As used in this Section 5(d), the term "Relevant Security" means the Common
Shares, any other equity security of the Company or any of its subsidiaries and
any security convertible into, or exercisable or exchangeable for, any Common
Shares or other such equity security.
(e) To make generally available to its security holders as soon as
practicable, but in any event not later than eighteen months after the effective
date of the Registration Statement (as defined in Rule 158(c) under the
Securities Act), an earnings statement of the Company and its consolidated
subsidiaries (including, without limitation, the Operating Partnership) (which
need not be audited) complying with Section 11(a) of the Securities Act and the
rules and regulations of the Commission thereunder (including, at the option of
the Company, Rule 158);
(f) To apply the net proceeds from the sale of the Designated Shares
as described in the Preliminary Prospectus and the Prospectus;
(g) The Company shall not take, directly or indirectly, any action
designed to or that would constitute or that might reasonably be expected to
cause or result in, under the Exchange Act or otherwise, stabilization or
manipulation, which is contrary to any applicable law, of the price of any
security of the Company or the Operating Partnership to facilitate the sale or
resale of the Common Shares;
(h) The Company shall not be or become, at any time prior to the
expiration of three years after any Time of Delivery, an "investment company" or
an entity "controlled" by an "investment company", as such terms are defined in
the Investment Company Act;
(i) The Company shall use its best efforts to continue to be
organized and operated in conformity with the requirements for qualification as
a REIT under the Code for each of its taxable years for so long as the Board of
Trustees of the Company deems it in the best interests of the Company's
shareholders to remain so qualified and not to be materially and adversely
against the interests of the holders of the Designated Shares to fail to be so
qualified.
6. The Company covenants and agrees with the several Underwriters that
the Company shall pay or cause to be paid the following: (i) the fees,
disbursements and expenses of the Company's counsel and accountants in
connection with the registration of the Common Shares under the Securities Act;
(ii) all other expenses in connection with the preparation, printing and filing
of the Registration Statement, any Preliminary Prospectus and the Prospectus and
all other amendments and supplements thereto and the mailing and delivering of
copies thereof to the Underwriters and dealers; (iii) the cost of printing and
producing any Agreement among Underwriters, this Agreement, any Pricing
Agreement, any Blue Sky and legal investment memoranda, closing documents
(including any compilations thereof) and any other documents so long as such
documents have been approved by the Company in connection with the offering,
purchase, sale and delivery of the Common Shares; (iv) all expenses in
connection with the qualification of the Common Shares for offering and sale
under state securities laws as provided in Section 5(b) hereof, including the
fees and disbursements of the counsel to the Underwriters, in connection with
such qualification and in connection with any Blue Sky and legal investment
13
surveys; (v) any filing fees incident to, and the reasonable fees and
disbursements of the counsel to the Underwriters, in connection with any
required review by the National Association of Securities Dealers, Inc. of the
terms of the sale of the Common Shares; (vi) the cost of preparing the
certificates for the Common Shares; (vii) the reasonable fees and expenses of
any transfer agent or registrar or dividend disbursing agent; (viii) any taxes
payable in connection with the issuance, sale and delivery of the Designated
Shares to the Underwriters; (ix) all fees imposed by any stock exchange related
to the filing or registration of the Designated Shares; and (x) all other costs
and expenses incident to the performance of its obligations hereunder and under
any Pricing Agreement, which are not otherwise specifically provided for in this
Section. It is understood, however, that, except as otherwise specifically
provided in this Section 6 and Sections 8 and 13 hereof, the Underwriters shall
pay all of their own costs and expenses, including the fees of the counsel to
the Underwriters, transfer taxes on resale of any of the Designated Shares by
them, and any advertising expenses connected with any offers they may make.
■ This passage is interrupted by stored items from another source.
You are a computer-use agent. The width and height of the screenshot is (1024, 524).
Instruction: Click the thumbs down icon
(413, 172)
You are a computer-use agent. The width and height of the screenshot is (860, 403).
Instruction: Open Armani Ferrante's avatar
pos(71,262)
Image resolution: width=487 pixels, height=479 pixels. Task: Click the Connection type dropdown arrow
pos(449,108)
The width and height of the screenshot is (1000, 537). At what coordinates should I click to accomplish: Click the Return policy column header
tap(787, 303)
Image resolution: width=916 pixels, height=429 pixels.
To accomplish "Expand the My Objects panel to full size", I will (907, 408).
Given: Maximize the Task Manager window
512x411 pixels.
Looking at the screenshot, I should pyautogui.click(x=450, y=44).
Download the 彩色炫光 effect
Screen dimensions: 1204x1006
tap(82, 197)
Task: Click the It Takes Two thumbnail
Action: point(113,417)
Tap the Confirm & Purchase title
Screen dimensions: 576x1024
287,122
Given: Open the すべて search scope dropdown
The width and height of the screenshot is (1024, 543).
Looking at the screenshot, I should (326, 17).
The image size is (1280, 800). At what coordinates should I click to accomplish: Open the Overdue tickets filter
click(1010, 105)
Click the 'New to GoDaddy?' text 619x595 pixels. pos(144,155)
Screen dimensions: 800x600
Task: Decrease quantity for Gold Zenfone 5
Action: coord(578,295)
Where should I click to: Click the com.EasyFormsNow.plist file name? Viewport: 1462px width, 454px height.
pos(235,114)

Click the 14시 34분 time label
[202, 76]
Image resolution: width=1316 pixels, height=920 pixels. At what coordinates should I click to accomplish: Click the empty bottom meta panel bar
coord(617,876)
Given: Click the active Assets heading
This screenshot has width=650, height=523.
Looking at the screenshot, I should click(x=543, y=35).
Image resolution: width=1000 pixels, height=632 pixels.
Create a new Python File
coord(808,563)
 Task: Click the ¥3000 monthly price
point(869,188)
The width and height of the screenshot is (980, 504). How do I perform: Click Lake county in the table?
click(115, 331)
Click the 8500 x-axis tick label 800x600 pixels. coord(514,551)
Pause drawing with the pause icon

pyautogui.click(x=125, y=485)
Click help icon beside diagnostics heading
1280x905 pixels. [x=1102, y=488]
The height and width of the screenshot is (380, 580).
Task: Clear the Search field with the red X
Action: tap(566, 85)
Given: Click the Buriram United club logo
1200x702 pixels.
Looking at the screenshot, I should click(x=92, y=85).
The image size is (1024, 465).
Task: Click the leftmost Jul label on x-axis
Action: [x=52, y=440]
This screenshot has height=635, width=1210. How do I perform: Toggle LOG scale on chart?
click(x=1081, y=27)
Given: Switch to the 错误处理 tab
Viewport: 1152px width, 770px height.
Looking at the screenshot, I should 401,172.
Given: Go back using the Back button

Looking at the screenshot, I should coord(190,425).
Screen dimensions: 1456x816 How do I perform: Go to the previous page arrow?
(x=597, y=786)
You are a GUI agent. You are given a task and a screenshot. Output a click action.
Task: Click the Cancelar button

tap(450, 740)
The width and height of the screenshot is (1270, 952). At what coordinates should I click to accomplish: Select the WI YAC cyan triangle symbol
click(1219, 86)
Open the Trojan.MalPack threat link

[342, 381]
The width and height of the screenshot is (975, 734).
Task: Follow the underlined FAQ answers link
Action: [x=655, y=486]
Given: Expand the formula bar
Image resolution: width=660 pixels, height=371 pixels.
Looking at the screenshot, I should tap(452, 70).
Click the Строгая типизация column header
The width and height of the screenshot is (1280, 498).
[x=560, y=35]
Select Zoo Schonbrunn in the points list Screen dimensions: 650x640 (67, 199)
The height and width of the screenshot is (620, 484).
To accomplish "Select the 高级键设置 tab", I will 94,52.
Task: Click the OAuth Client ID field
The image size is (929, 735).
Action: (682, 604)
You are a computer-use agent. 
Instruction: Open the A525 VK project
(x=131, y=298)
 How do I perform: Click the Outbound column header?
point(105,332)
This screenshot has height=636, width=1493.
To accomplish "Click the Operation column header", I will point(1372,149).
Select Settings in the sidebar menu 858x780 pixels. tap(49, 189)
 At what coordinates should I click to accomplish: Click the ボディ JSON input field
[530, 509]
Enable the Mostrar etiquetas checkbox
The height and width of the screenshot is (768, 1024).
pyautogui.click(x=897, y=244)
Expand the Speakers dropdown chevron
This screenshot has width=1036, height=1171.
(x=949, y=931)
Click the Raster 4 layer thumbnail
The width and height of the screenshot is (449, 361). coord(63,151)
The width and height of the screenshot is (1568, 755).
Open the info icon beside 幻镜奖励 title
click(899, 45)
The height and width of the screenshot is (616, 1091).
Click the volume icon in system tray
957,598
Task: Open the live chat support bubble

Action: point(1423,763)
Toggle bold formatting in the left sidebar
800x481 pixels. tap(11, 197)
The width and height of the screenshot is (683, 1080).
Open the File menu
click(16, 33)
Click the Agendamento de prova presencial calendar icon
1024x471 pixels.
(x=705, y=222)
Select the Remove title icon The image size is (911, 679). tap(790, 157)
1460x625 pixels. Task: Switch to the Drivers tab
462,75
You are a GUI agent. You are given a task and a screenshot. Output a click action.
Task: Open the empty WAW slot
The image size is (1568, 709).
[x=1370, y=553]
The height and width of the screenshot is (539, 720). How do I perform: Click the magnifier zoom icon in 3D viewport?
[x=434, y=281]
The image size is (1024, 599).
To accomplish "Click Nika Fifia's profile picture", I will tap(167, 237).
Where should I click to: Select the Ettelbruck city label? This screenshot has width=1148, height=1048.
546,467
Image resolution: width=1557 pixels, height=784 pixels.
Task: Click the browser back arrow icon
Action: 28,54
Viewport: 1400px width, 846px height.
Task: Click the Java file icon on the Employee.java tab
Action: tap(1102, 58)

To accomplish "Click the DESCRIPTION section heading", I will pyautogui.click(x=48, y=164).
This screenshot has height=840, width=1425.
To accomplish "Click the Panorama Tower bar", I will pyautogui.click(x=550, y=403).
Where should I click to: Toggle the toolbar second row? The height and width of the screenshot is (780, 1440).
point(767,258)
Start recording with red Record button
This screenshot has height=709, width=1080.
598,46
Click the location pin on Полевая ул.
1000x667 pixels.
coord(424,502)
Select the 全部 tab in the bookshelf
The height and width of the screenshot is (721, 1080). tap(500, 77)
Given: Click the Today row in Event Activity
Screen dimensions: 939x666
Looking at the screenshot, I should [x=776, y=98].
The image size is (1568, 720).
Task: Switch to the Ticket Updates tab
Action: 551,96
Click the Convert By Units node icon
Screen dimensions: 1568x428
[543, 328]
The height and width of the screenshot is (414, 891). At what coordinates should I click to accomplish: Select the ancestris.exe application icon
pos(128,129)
7. The obligations of the Underwriters of any Designated Shares under
the Pricing Agreement relating to such Designated Shares shall be subject, in
the Representatives' discretion, to the condition that all representations and
warranties and other statements of the Company included or incorporated by
reference in the Pricing Agreement relating to such Designated Shares are true
and correct at and as of any Time of Delivery for such Designated Shares and the
condition that prior to such Time of Delivery the Company shall have performed
all of their obligations hereunder theretofore to be performed, and the
following additional conditions:
(a) (i) The Prospectus in relation to the applicable Designated
Shares shall have been filed with the Commission pursuant to Rule 424(b) under
the Securities Act within the applicable time period prescribed for such filing
by the rules and regulations under the Securities Act and in accordance with
Section 5(a) hereof; (ii) no stop order suspending the effectiveness of the
Registration Statement or any part thereof shall have been issued and no
proceeding for that purpose shall have been initiated or threatened by the
Commission; and (iii) all requests for additional information on the part of the
Commission shall have been complied with to the reasonable satisfaction of the
Representatives;
(b) The counsel to the Underwriters shall have furnished to the
Representatives such opinion or opinions, dated each Time of Delivery, with
respect to the good standing status of the Company, the Designated Shares, the
Registration Statement, the Prospectus and such other related matters as the
Representatives may reasonably request, and such counsel shall have received
such documents and information as they may reasonably request to enable them to
pass upon such matters;
(c) Xxxxxx Xxxxxxxx LLP, counsel to Company, shall have furnished to
the Representatives their written opinion dated the Time of Delivery in form and
substance reasonably satisfactory to the Representatives, to the following
effect:
14
(i) The Company has been duly formed and is validly existing as
a real estate investment trust in good standing under the laws of
the State of Maryland, with trust power and authority to own its
properties and conduct its business as described in the Prospectus;
(ii) The Operating Partnership has been duly formed and is
validly existing as a limited partnership in good standing under the
laws of the State of Delaware, with limited partnership power and
authority to own its properties and conduct its business as
described in the Prospectus;
(iii) Each of Atlantic American Property Trust, AAPOP 1, L.P.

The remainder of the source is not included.